On 09/09/2020 02:56, Simon Glass wrote:
On Tue, 8 Sep 2020 at 11:33, Alper Nebi Yasak alpernebiyasak@gmail.com wrote:
I might be too late to say this but the SEQ thing looks ugly to me. Maybe there could be some generic control-flow-like nodes that could generate and insert things in their own place. If it makes sense, I'm imagining something like:
fit { images { __for__ { for,variable = "name"; for,in-args = "of-list"; fdt-#name { description = "fdt-$name.dtb"; type = "flat_dt"; compression = "none"; }; }; }; configurations { __for__ { for,variable = "name" for,in-args = "of-list"; __if__ { if,arg-equals = "default-dt", "$name"; default = "config-#name"; }; config-#name { description = "conf-$name.dtb"; fdt = "fdt-#name"; }; }; }; };
I certainly like the flexibility of this and I fiddled with something similar (without the __if__ as I didn't have 'default support) before going with a hard-coded approach. I agree what I have is ugly and I'm pleased to get some feedback.

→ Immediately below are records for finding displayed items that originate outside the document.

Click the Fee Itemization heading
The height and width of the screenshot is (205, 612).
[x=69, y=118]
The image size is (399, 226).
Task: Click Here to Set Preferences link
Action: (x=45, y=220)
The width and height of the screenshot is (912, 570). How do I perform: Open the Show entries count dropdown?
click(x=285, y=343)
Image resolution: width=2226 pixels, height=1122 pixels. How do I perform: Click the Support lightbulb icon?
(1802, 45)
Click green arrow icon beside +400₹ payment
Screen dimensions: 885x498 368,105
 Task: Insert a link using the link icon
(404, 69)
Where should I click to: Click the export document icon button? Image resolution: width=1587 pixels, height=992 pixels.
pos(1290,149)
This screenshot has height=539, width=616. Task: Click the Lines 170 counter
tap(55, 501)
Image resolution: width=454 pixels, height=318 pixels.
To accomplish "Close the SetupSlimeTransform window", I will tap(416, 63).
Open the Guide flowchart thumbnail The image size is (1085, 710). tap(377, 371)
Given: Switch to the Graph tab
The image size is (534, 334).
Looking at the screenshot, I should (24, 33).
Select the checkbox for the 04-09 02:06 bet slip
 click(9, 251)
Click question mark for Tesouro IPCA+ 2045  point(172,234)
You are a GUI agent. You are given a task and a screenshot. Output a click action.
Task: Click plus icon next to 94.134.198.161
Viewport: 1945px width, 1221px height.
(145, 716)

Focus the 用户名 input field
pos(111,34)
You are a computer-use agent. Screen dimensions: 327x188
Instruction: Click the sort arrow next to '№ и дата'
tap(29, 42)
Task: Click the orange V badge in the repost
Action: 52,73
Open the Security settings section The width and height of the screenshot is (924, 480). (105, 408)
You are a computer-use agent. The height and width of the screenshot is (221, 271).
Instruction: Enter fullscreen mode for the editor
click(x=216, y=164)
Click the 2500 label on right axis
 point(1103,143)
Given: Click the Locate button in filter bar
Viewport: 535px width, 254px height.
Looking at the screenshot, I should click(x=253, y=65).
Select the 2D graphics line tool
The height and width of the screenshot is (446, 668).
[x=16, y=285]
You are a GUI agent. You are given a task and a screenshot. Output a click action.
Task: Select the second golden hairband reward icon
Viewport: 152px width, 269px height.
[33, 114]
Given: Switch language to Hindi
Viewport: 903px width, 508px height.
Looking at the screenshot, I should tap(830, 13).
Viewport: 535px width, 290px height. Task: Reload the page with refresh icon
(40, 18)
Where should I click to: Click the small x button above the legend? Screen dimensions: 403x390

I think we could use _for instead of __for__.
That works too, I just wanted it to feel very out-of-place as a node name and that was the first thing to pop into my mind.
For $name I avoided that because it only works if there is a non-character afterwards, e.g. $namex is ambiguous. I briefly played with ${name} and {name} but ended up with the ugly capitals.
I was thinking that it'd only substitute the thing in "for,variable" so it wouldn't be ambiguous, but indeed ${name} is better.
The biggest question in my mind is whether we want our device-tree templates to be turing-complete. It seems nice but I feel that what you have above is much harder to understand and get right.
That's true. At least, better to put it off until it's needed in other places and then attempt a proper design. I'm not sure that something like this has to be turing-complete to be useful, though it could easily end up turing-complete by accident.